Exchangeable protons were assigned with the NOESY spectra recorded in H2O (Supplementary Figure S5). Most of the labile protons were assigned following standard methods, except some amino resonances of the terminal guanines that were not detected. The cross-peak patterns observed for the exchangeable protons indicate that all bases are forming Watson-Crick pairs throughout the duplex (Supplementary Figure S5). Chemical shifts of exchangeable protons are almost identical in the FR and DR duplexes, and exhibit small changes in the AR duplex.

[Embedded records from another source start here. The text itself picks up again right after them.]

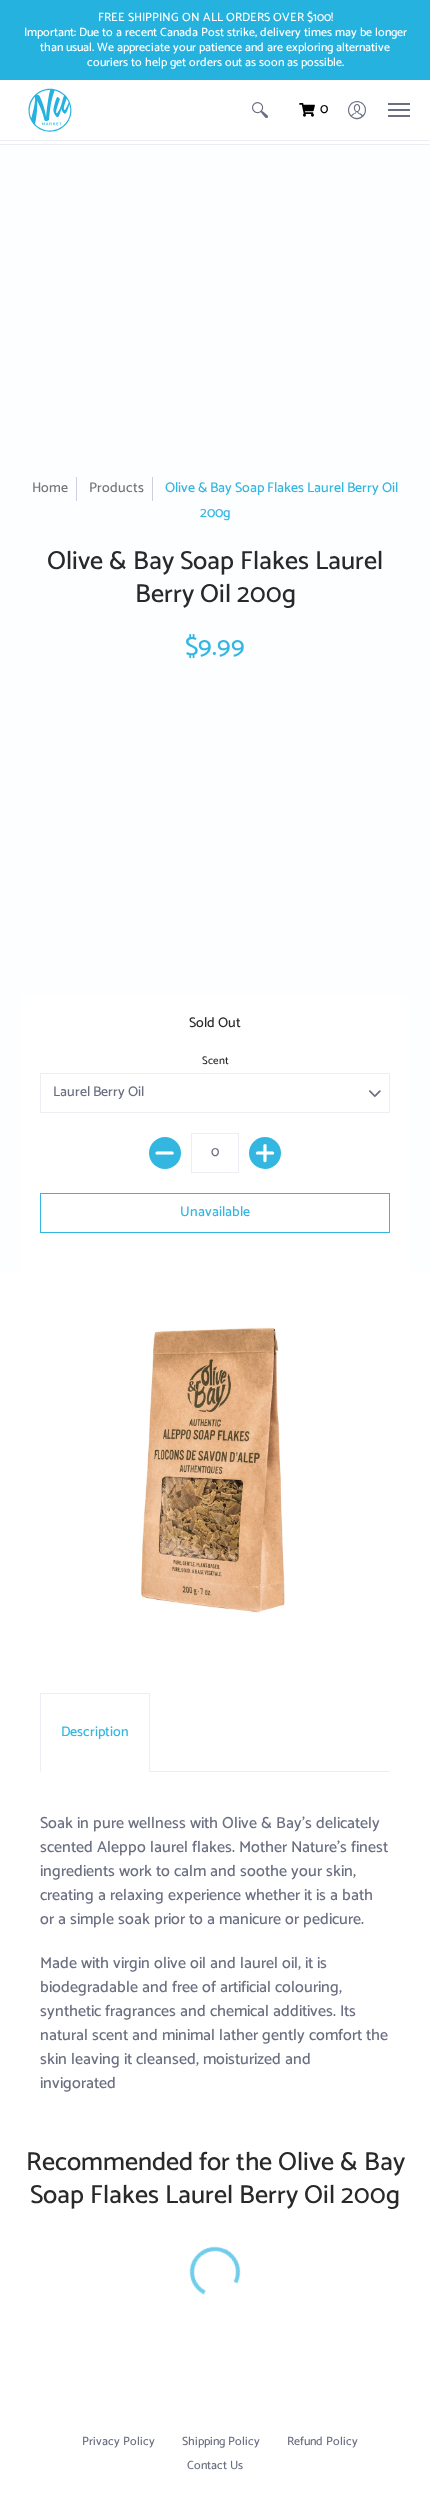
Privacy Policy (118, 2441)
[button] (260, 110)
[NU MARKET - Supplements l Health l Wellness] (50, 110)
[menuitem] (260, 110)
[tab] (95, 1733)
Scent (215, 1061)
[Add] (265, 1153)
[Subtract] (165, 1153)
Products (116, 488)
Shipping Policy (221, 2441)
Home (50, 488)
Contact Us (215, 2465)
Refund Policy (322, 2441)
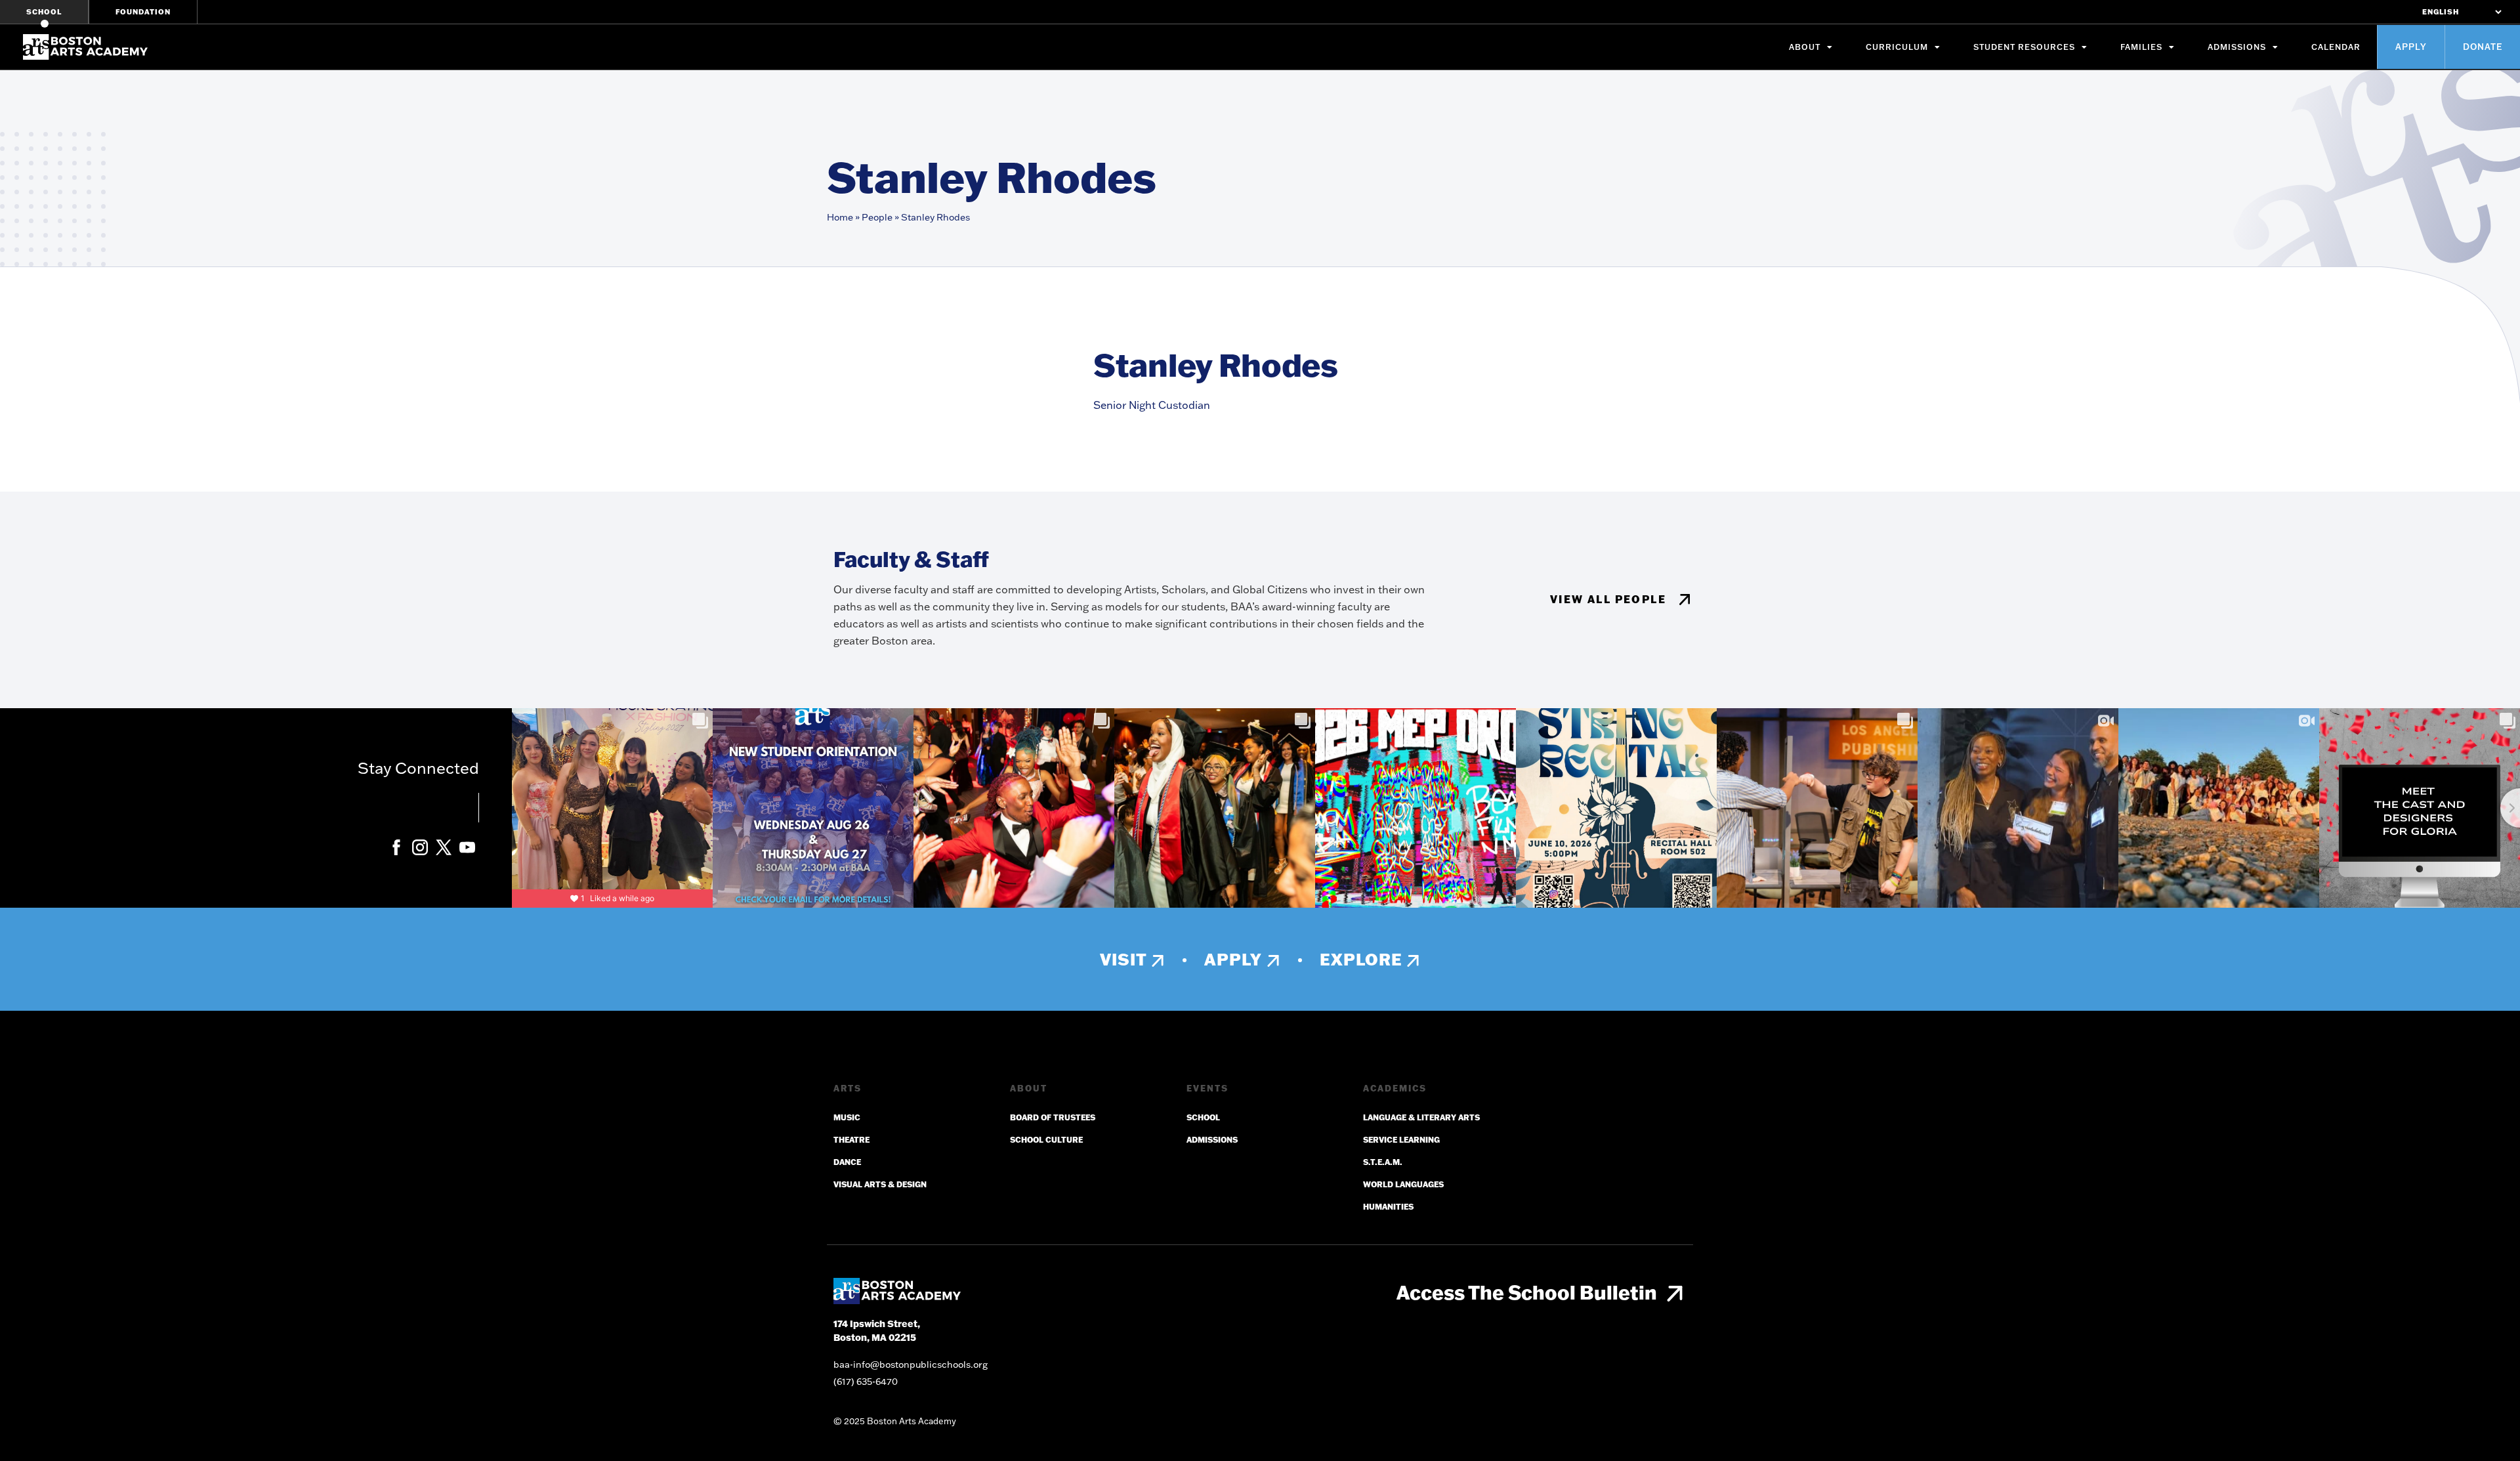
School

Assignment of 19F resonances was carried out through their heteronuclear correlations with the adjacent H2′, H3′ and H1′ protons. Sequential and intra-residual 19F–1H6/1H8 cross-peaks, along with three sequential 19F–thymine methyl cross-peaks, were observed in the HOESY spectrum (Figure 3).
Full assignments are given in Supplementary Tables S2 (FR) and S3 (AR).
Quantitative distance constraints were obtained from NOESY experiments by using a complete relaxation matrix analysis with the program MARDIGRAS. The total number of experimental distance constraints was around 200 (summarized in Supplementary Table 4). Only structurally relevant distance constraints were included. Intra-residual constraints involving protons of the same sugar are not included, with the exception of H1′–H4′ and H2″–H4′. Considering these constraints, the average number per base pair is around 20. In addition, a total of 21 19F – 1H distance constraints were obtained from heteronuclear dipolar correlation experiments. Sequential HOE cross-peaks were particularly intense for the thymine-adenine and thymine-guanine steps (Figure 3).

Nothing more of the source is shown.